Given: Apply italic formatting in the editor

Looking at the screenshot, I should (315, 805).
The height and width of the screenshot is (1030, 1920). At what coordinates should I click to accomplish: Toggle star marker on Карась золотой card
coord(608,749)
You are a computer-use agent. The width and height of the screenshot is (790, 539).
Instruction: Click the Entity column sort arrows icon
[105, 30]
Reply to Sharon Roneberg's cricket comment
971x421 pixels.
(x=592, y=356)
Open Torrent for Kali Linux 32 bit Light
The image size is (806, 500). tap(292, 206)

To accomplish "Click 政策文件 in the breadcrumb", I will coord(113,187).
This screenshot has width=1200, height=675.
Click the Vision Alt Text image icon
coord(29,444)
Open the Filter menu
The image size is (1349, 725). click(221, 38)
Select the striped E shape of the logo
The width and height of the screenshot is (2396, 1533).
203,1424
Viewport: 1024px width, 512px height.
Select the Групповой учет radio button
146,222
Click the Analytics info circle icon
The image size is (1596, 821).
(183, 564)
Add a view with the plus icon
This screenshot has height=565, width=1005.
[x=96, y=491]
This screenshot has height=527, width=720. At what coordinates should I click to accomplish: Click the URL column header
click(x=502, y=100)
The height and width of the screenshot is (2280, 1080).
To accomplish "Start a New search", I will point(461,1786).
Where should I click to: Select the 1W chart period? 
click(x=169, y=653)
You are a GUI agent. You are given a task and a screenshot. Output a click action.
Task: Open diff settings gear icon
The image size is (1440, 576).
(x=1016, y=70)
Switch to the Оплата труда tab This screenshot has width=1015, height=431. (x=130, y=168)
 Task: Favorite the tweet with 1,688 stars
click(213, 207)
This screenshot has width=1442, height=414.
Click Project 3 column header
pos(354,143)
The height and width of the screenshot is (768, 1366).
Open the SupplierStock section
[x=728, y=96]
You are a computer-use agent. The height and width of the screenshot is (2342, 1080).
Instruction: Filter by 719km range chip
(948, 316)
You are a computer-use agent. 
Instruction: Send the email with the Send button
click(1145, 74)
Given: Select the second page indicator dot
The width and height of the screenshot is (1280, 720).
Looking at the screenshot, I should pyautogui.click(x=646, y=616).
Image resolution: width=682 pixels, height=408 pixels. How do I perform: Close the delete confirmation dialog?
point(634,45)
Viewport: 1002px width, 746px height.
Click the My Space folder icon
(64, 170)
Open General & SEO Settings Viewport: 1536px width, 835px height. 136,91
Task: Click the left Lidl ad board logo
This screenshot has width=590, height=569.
################
● **THE PROBLEM**
Beginning at the line that contains "The width and height of the screenshot is (1280, 720).", reproduce every line down to the last line of the entries above, exactly and only those.

● **EXERCISE SOLUTION**
The width and height of the screenshot is (1280, 720).
Looking at the screenshot, I should pyautogui.click(x=646, y=616).
Image resolution: width=682 pixels, height=408 pixels. How do I perform: Close the delete confirmation dialog?
point(634,45)
Viewport: 1002px width, 746px height.
Click the My Space folder icon
(64, 170)
Open General & SEO Settings Viewport: 1536px width, 835px height. 136,91
Task: Click the left Lidl ad board logo
This screenshot has width=590, height=569.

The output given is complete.